EXERCISE INPUT

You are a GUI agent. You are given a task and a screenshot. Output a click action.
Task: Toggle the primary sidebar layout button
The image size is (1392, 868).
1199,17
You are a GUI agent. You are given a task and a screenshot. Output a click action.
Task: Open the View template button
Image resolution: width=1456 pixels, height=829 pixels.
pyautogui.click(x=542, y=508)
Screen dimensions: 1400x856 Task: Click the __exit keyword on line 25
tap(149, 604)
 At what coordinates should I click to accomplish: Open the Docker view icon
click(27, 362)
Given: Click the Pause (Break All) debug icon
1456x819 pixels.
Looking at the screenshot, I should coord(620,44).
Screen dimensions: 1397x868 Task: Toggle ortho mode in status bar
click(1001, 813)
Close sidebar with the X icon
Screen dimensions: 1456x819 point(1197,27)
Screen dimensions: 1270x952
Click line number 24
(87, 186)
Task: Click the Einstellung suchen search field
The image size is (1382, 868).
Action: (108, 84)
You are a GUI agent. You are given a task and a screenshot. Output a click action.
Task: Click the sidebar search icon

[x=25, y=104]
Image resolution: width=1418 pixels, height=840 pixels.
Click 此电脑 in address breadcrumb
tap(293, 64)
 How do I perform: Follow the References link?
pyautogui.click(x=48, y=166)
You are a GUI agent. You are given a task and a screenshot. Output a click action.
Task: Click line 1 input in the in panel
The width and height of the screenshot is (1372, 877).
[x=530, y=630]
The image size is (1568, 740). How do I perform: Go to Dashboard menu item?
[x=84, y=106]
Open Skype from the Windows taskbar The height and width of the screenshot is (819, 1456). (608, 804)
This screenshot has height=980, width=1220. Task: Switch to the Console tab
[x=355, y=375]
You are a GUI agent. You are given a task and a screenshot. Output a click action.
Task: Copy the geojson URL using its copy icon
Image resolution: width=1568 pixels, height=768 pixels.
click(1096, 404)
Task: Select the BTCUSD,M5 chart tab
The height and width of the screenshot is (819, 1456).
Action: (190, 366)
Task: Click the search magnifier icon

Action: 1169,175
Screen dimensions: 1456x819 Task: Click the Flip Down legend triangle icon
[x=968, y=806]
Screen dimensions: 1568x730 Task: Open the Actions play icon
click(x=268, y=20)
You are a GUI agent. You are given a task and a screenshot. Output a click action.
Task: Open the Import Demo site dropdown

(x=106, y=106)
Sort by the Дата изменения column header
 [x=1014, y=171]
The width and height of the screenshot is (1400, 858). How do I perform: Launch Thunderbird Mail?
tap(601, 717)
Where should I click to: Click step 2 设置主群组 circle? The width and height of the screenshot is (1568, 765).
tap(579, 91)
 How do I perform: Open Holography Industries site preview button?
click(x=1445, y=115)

EXERCISE GOAL
In the material above, find the line containing "Image resolution: width=1456" and the line containing "Given: Click the Pause (Break All) debug icon", then write out exactly those two lines and every line between them, and nothing more.

SOLVED EXERCISE
Image resolution: width=1456 pixels, height=829 pixels.
pyautogui.click(x=542, y=508)
Screen dimensions: 1400x856 Task: Click the __exit keyword on line 25
tap(149, 604)
 At what coordinates should I click to accomplish: Open the Docker view icon
click(27, 362)
Given: Click the Pause (Break All) debug icon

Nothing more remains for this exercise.